El sismo de 1985 evidenció
la impotencia e incapacidad del gobierno encabezado por el extinto Miguel de la
Madrid Hurtado, quien prefirió acuartelarse en Los Pinos y Palacio Nacional que
apersonarse en la zona siniestrada. De manera inexplicable, el presidente de la
República se atrevió a rechazar la ayuda de la comunidad internacional:
"Estamos preparados para atender esta situación y no necesitamos recurrir
a la ayuda externa. México tiene los suficientes recursos y unidos, pueblo y
gobierno, saldremos adelante. Agradecemos las buenas intenciones, pero somos
autosuficientes", declaró a los medios de comunicación el mandatario
priísta.
Frente a esta actitud
indolente, y ante los esfuerzos de socorro mal organizados por parte del
gobierno federal, surgió como nunca antes la respuesta espontánea de una sociedad
civil que tomó en sus manos el rescate y auxilio de los damnificados,
realizando innumerables esfuerzos en apoyo de sus semejantes.
Guadalupe Loaeza, en su
libro Los de Arriba, cuenta que la
burguesía mexicana “por primera vez se había unido con el resto de la sociedad
mexicana y junto con ella se habían organizado para ayudar a los damnificados”.

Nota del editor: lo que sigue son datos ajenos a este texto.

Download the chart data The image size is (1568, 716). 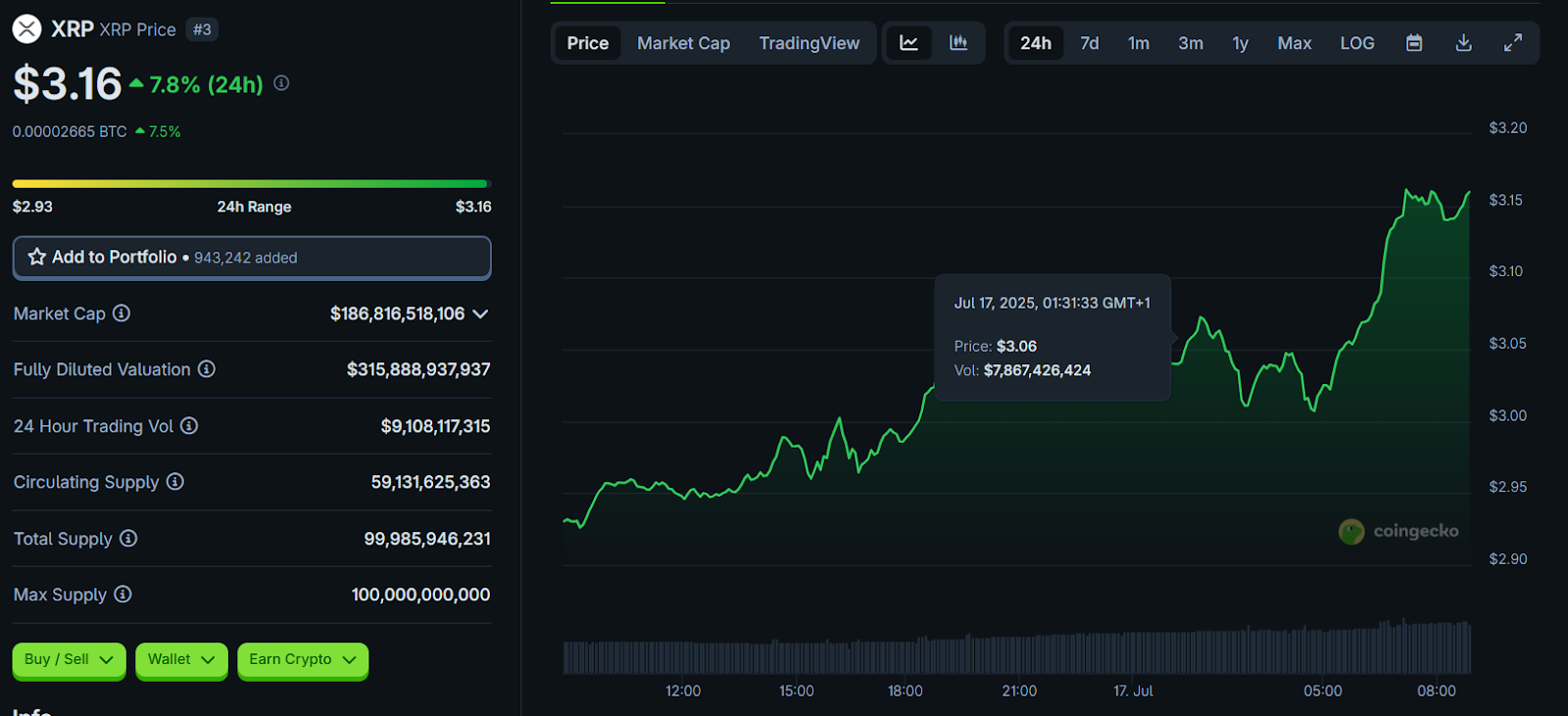(x=1463, y=43)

Refiere la escritora que “miles de señoras de Las Lomas, de Polanco, de San
Ángel y de otras zonas residenciales hervían agua, donaban cobertores,
medicinas, hacían tortas, prestaban sus coches para llevar comida a las
colonias más afectadas y ofrecían sus casas para acopio de víveres. Muchas de
ellas suplicaban a sus maridos que contribuyeran con el producto de sus
fábricas. Muchas de ellas, por primera vez, canalizaron todas esas ganas que
tenían de contribuir con su país llevando despensas hasta las zonas más
alejadas de la ciudad. Por fin, muchas de ellas se sentían útiles, altruistas y
hasta nacionalistas”.
A veintiocho años de dicha tragedia,
cuando ya no están entre nosotros muchos de los mexicanos que colaboraron desinteresadamente
en el rescate de las víctimas, en la asistencia a las familias afectadas, y en
la reconstrucción de la ciudad de México, los habitantes de esta gran nación
tenemos el deber de inspirarnos en las manifestaciones de solidaridad que
propició aquel sismo. “Ingrid” y “Manuel” han puesto ante nosotros la oportunidad
de ayudar a los que resultaron afectados por ambos fenómenos meteorológicos en varios
estados de la República Mexicana. Al abrir nuestras manos para ayudarlos,
estaremos aliviando el dolor de nuestros semejantes, al tiempo de imitar el ejemplo
de solidaridad de quienes apoyaron a las víctimas del terremoto de 1985.